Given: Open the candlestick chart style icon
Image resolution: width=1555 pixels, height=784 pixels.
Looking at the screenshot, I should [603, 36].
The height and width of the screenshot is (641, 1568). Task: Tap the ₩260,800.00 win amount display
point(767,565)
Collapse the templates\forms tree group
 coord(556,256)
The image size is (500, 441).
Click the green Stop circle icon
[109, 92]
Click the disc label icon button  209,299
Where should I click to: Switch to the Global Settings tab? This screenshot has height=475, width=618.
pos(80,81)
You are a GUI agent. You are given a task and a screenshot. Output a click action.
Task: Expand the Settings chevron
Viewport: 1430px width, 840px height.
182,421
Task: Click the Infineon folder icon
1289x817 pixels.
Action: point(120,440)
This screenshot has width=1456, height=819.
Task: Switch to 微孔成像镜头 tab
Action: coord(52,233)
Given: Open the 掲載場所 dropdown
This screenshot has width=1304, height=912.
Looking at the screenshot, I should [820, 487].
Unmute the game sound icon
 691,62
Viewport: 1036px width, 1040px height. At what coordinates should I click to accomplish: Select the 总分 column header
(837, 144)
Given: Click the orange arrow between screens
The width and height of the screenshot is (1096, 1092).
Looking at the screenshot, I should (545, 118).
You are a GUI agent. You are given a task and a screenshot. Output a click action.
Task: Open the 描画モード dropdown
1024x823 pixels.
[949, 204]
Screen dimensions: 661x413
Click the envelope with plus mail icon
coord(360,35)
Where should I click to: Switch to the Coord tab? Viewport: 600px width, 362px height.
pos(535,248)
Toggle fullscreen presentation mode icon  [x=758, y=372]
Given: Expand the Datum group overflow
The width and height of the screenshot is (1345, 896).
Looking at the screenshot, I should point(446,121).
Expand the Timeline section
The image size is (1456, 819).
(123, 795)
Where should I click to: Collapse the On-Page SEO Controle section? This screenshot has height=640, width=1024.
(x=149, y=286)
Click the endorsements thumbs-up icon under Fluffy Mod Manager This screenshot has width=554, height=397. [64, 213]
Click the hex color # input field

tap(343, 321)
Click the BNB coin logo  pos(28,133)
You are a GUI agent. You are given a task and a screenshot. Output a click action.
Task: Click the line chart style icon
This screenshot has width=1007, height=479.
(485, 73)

[WHAT IS EXPECTED] Put the rows into a JSON list of strings, starting with the line that contains "Click the endorsements" and going on through the last line of the rows. Give one string per line and leave out blank lines.

[SOLUTION FOR THIS EXERCISE]
[
  "Click the endorsements thumbs-up icon under Fluffy Mod Manager This screenshot has width=554, height=397. [64, 213]",
  "Click the hex color # input field",
  "tap(343, 321)",
  "Click the BNB coin logo  pos(28,133)",
  "You are a GUI agent. You are given a task and a screenshot. Output a click action.",
  "Task: Click the line chart style icon",
  "This screenshot has width=1007, height=479.",
  "(485, 73)"
]